As preservationists push to landmark 99 Ryerson Street, the only surviving Brooklyn residence of poet Walt Whitman (1819-1892), the question arises what, if anything, the New-York Historical Society Library holds on the building or the man, whose birthday is May 31st. Sadly, we haven’t got a whole lot on the building. There are insurance maps, which show the footprint of the house, but we have no pictures of the place. The building waited patiently off the radar of photographers and Whitman fans until writer Paul Berman detailed its rediscovery in the June 12, 1995 issue of the New Yorker.
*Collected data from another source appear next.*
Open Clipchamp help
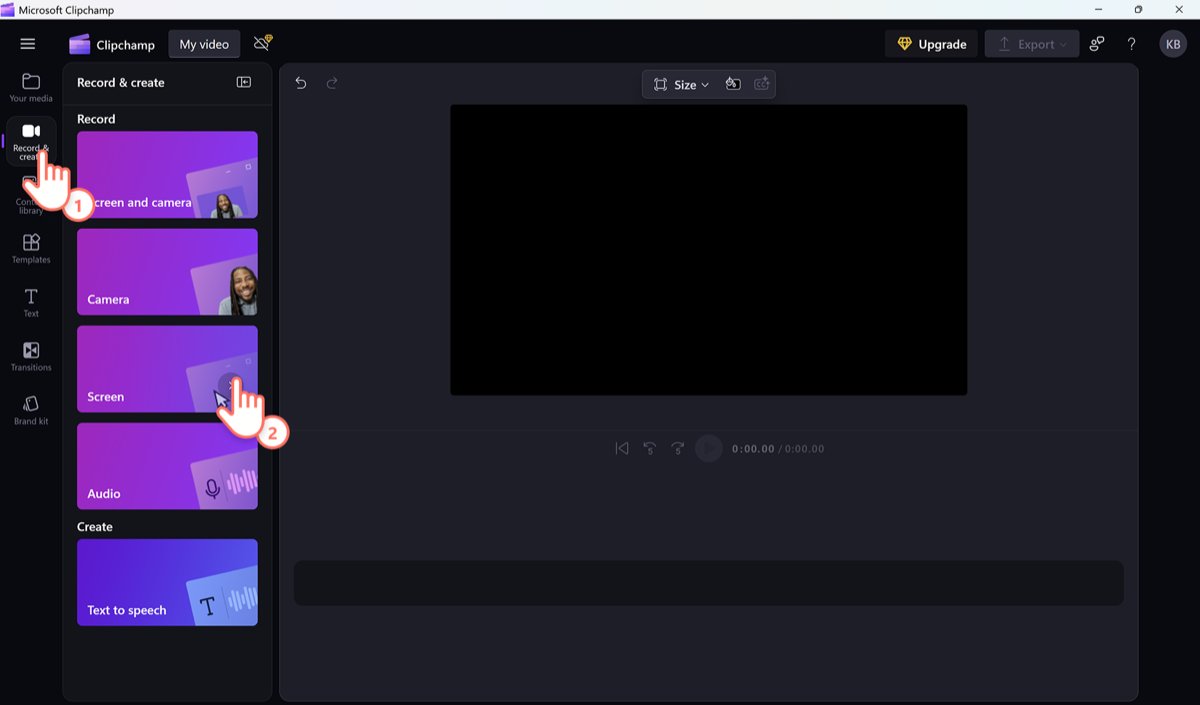 [x=1131, y=43]
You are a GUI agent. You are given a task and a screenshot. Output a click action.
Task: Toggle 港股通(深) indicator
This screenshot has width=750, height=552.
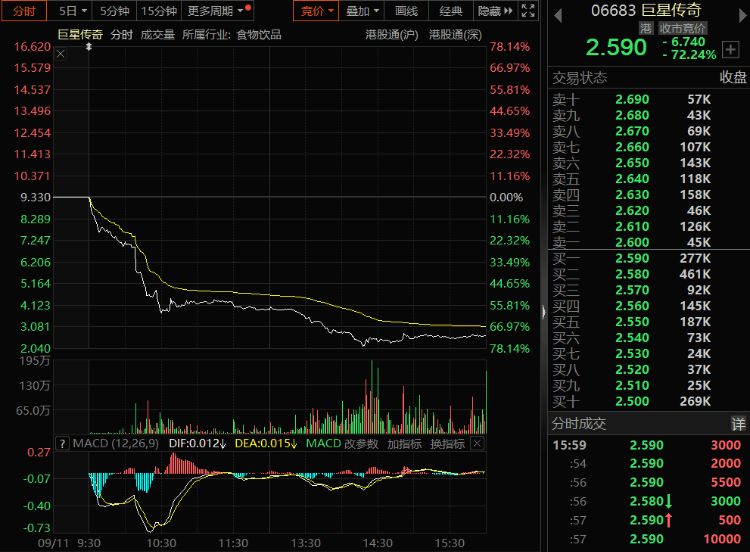[456, 34]
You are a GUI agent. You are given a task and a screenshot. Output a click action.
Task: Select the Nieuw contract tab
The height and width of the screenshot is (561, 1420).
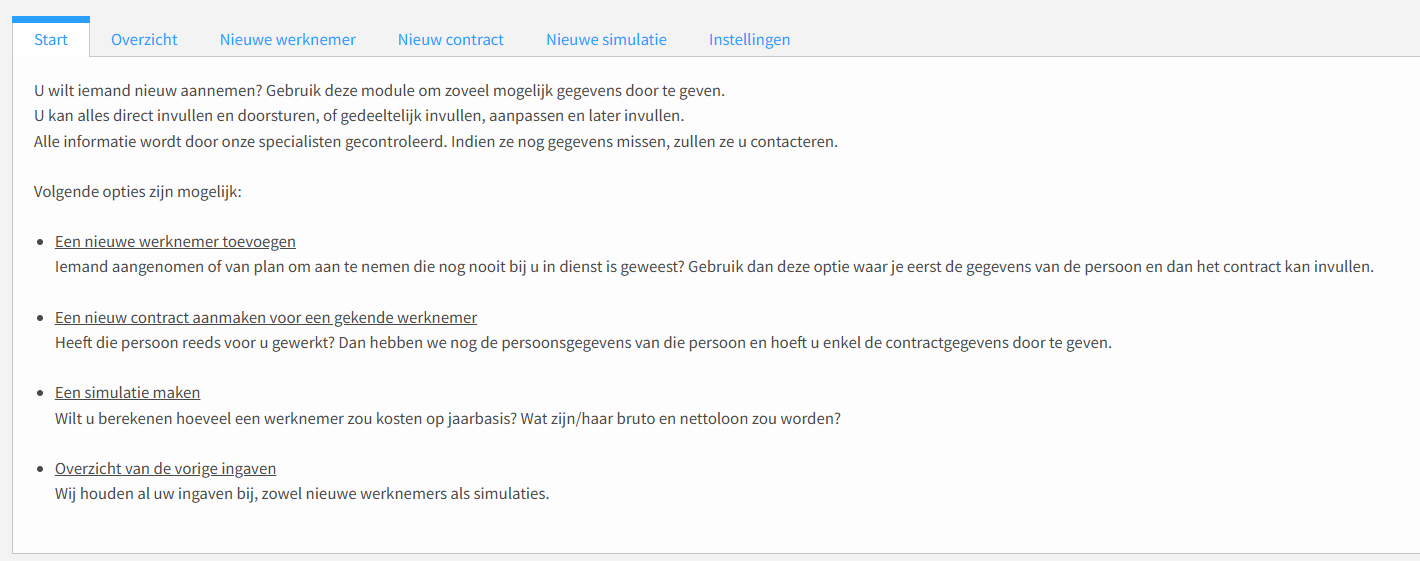tap(451, 39)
On Whitman the man and his work we have our fair share, as a browse through the online catalog reveals. We hold a coveted first edition of Leaves of Grass (1855), which Whitman wrote (in its first form) at 99 Ryerson Street. Some of our staff have blogged about Whitmaniana in the collections, like the letters he wrote home to the parents of Erastus E. Haskell, informing them of the Civil War soldier’s perilous health (Walt Whitman, Brotherhood, and the American Civil War), and his obsessive visits–twenty, at least–to Dr. Henry Abbott’s Egyptian Museum (Egypt on Broadway).
And there are a few folders of pictures of him in our Portrait File (PR-052). But Whitman is so recognizable that one has the sense of having already seen every photograph of him. For curiosity’s sake we thumbed through ours looking for any out of the ordinary. The one below is much like the others, but what caught our attention was the penciled fragment that came with it, pasted on the same wrinkly sheet of paper.
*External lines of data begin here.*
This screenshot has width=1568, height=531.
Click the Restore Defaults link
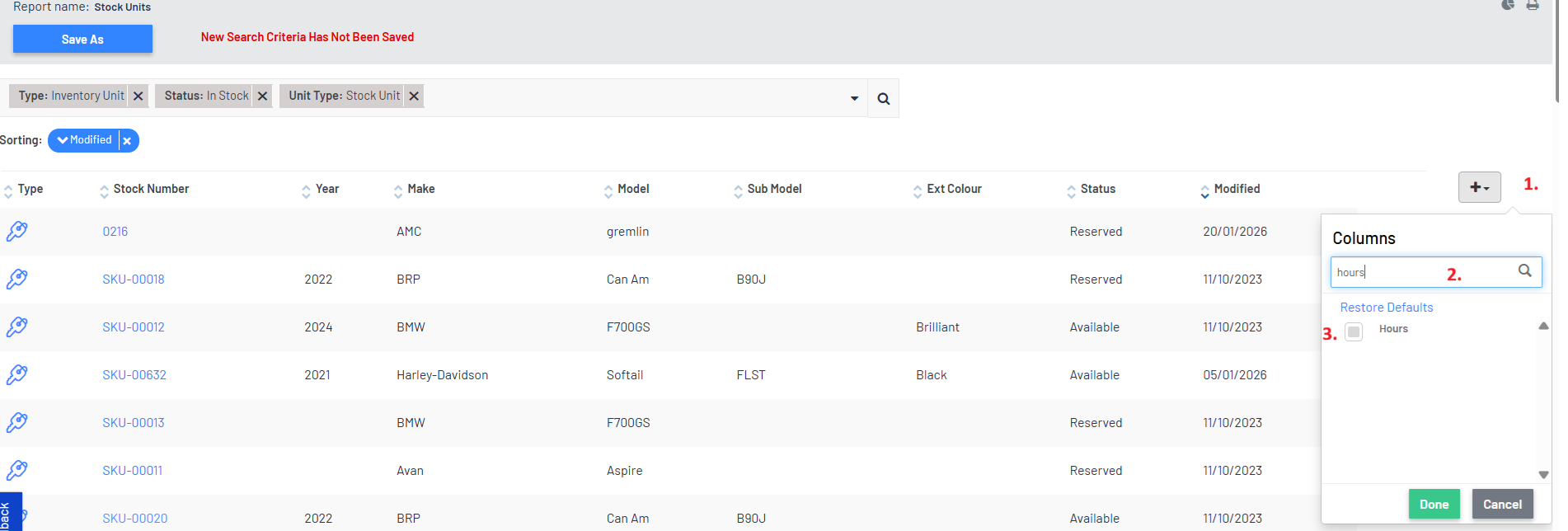pyautogui.click(x=1386, y=308)
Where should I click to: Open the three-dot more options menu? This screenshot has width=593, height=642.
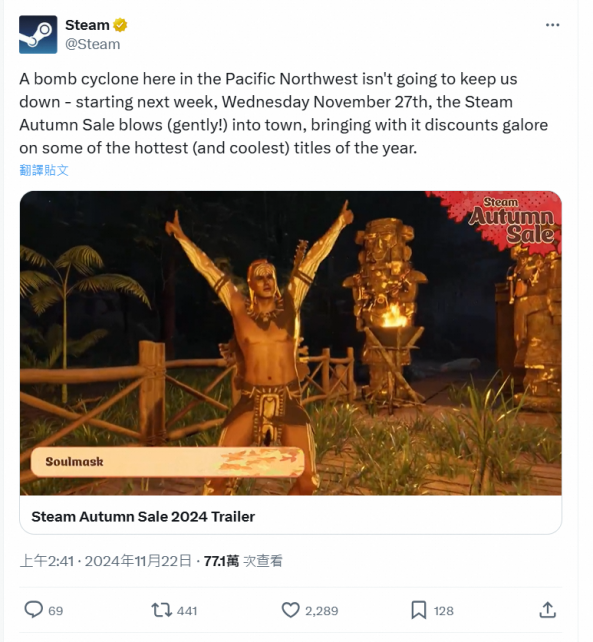tap(552, 25)
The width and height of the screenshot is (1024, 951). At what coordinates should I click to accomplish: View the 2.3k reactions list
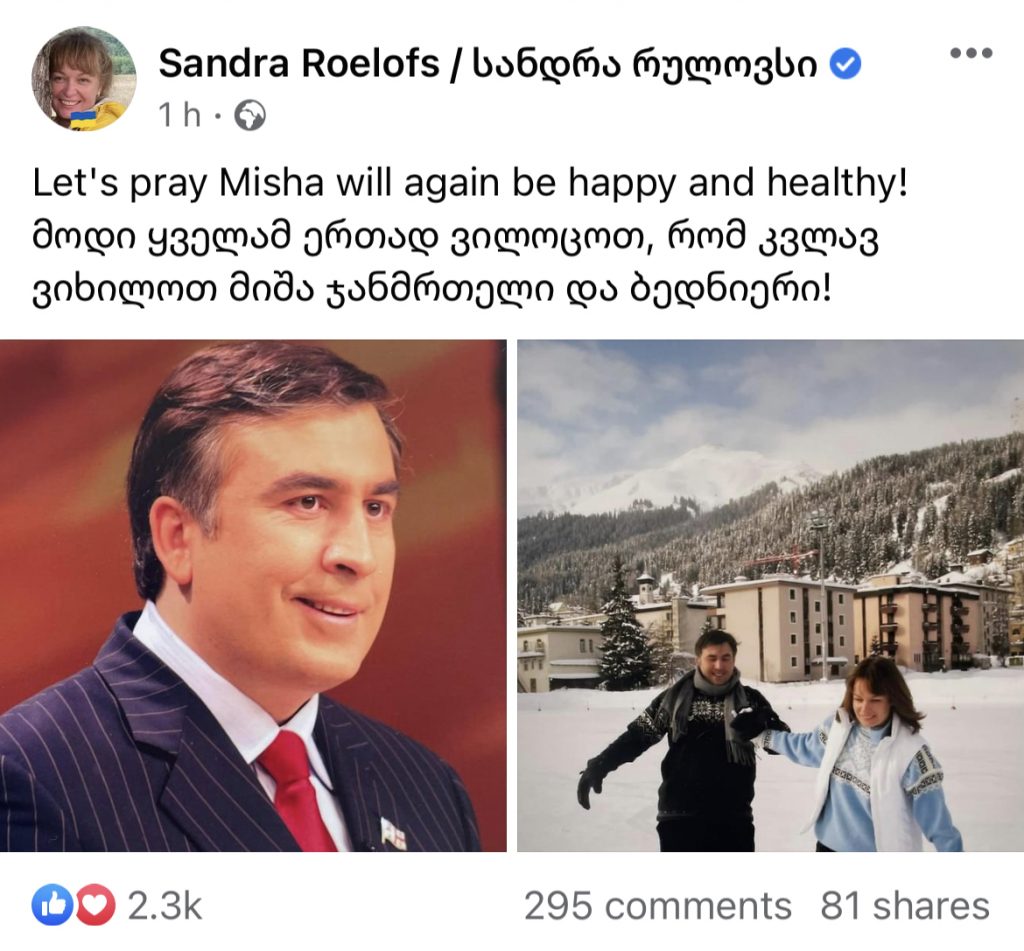tap(165, 906)
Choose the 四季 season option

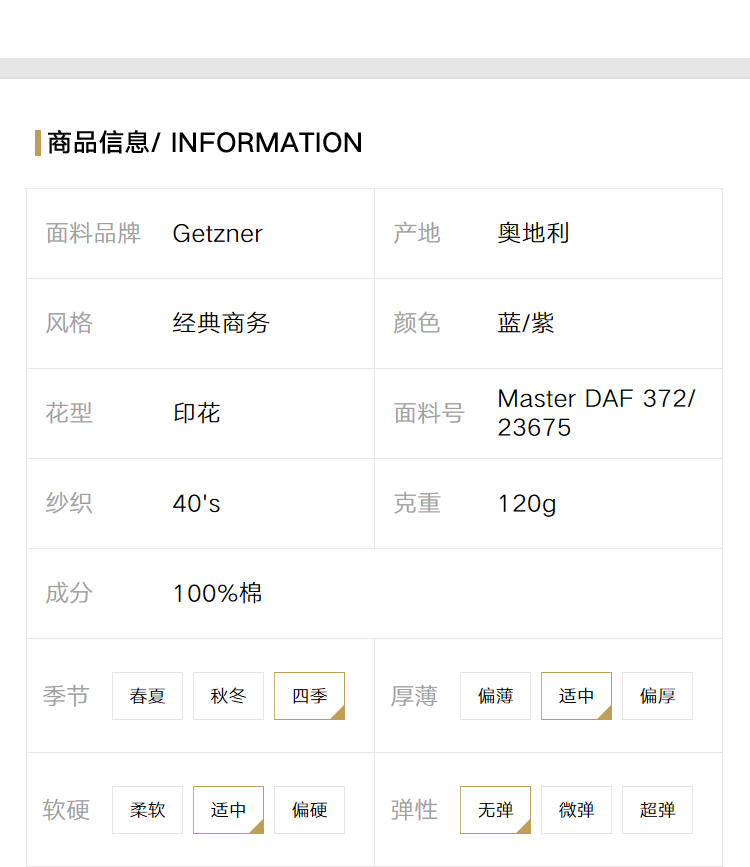(x=310, y=696)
On the reverse of the leaf a handwritten note dated April 1910 explains “This portrait of Walt Whitman & the piece of his manuscript accompanying [it] came to me direct from him & go to my friends Mildred & Frank Bain. . . .” We think the name is Bain. The rest of the note is equally difficult to decipher, as is the writer’s signature, so we can’t say to whom, exactly, Whitman passed this picture of himself with its apparently authentic snippet of prose. (Your best guesses are welcome!) [See the UPDATE below.]

UPDATE: A sharp-eyed reader tells us the signature belongs to Whitman’s literary executor, Horace Traubel (1858-1919). Compare our note to this letter, written and signed by Traubel, and you’ll agree. AND a second sharp-eyed reader tells us that the couple with whom Traubel left this treasure was indeed named Bain. For more, download Marilyn J. McKay’s fascinating article “Walt Whitman in Canada: The Sexual Trinity of Horace Traubel and Frank and Mildred Bain” in the Walt Whitman Quarterly Review, vol. 30, no. 1 (2012), 1-30.
A Google search on phrases from the Whitman manuscript–“not the macrocosm but microcosm” and “not Nature but man”–led quickly to a sentence in his essay “The Poetry of the Future,” first published in the North American Review, vol. 132, no. 291 (February 1881), and later retitled “Poetry To-day in America–Shakspere [sic]–The Future” for his collected Prose Works (1892). In Walt Whitman: An Encyclopedia (1998), Robert W. Barnett deems this work “Whitman’s most succinct commentary on the evolution of poetry in America.” (You can read a facsimile of the 1881 printing here.)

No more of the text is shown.